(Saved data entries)
----------
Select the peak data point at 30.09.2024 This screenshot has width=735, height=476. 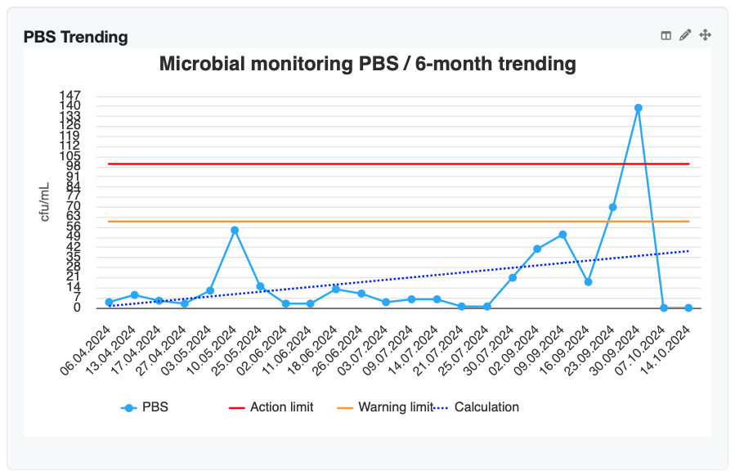pos(639,106)
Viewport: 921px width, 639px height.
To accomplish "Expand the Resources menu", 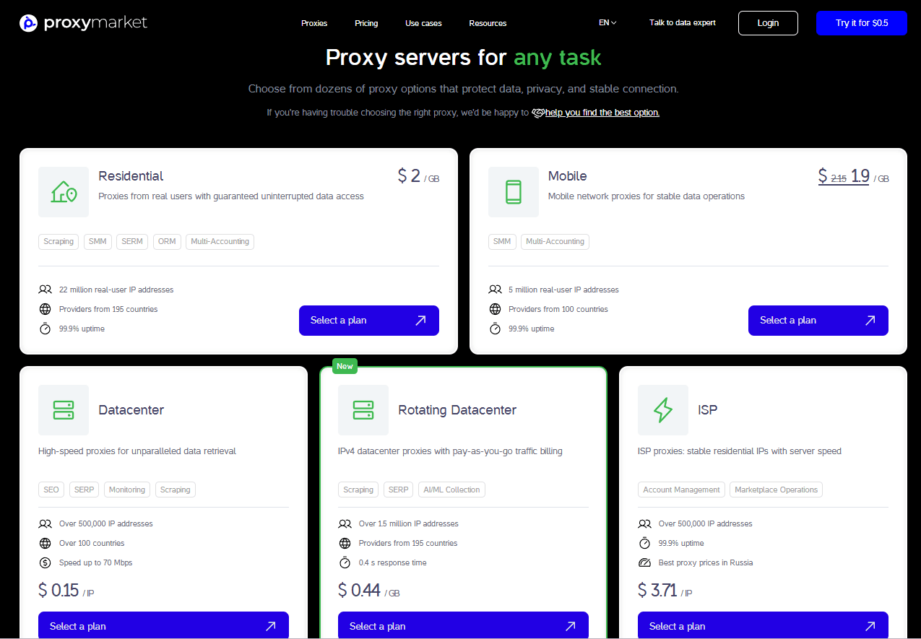I will pyautogui.click(x=488, y=23).
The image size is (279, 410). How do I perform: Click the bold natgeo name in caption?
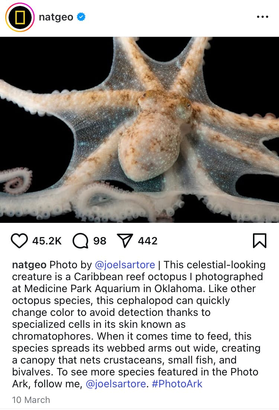coord(29,265)
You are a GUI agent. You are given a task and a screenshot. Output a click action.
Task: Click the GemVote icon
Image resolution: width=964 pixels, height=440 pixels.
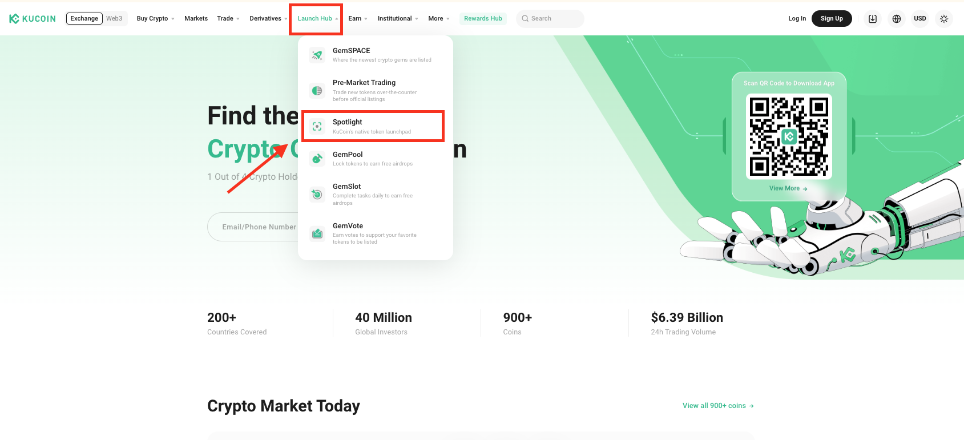pyautogui.click(x=317, y=233)
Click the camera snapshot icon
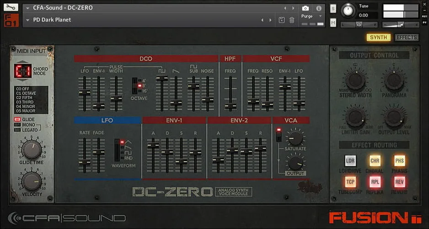 tap(306, 8)
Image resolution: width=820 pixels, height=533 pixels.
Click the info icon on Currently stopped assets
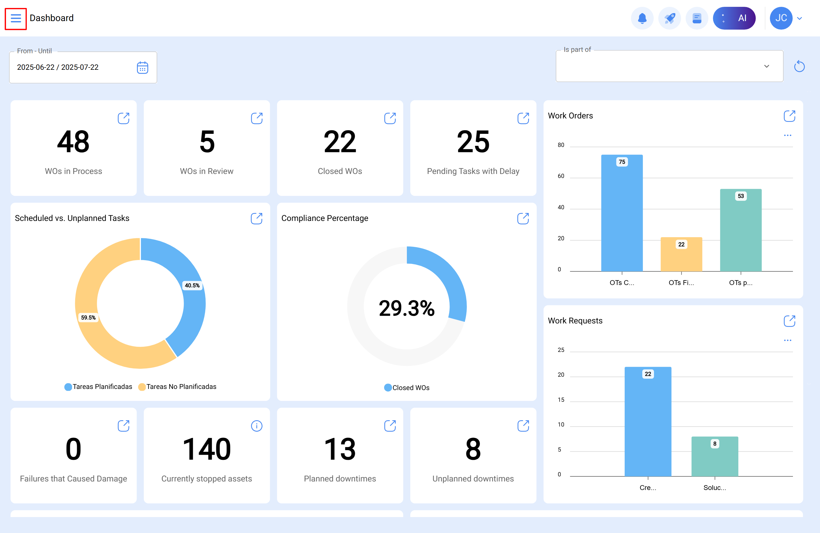click(x=257, y=426)
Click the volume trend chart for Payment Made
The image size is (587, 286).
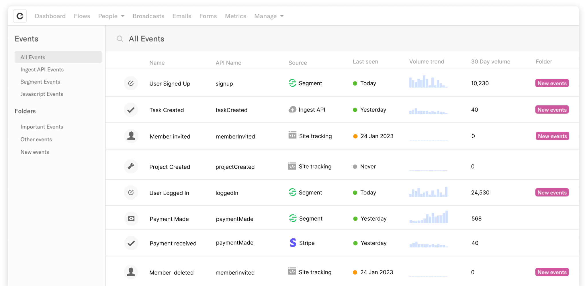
----------
What to work on: Rewrite the records from the line with "Click the camera snapshot icon" up to and including the last line, swapping "Payment Made" for "Payment Received" and changing nothing else. Leave the pictures out of your answer.

Answer to this task:
Click the camera snapshot icon
 tap(306, 8)
Image resolution: width=820 pixels, height=533 pixels.
Click the info icon on Currently stopped assets
click(x=257, y=426)
Click the volume trend chart for Payment Received
The image size is (587, 286).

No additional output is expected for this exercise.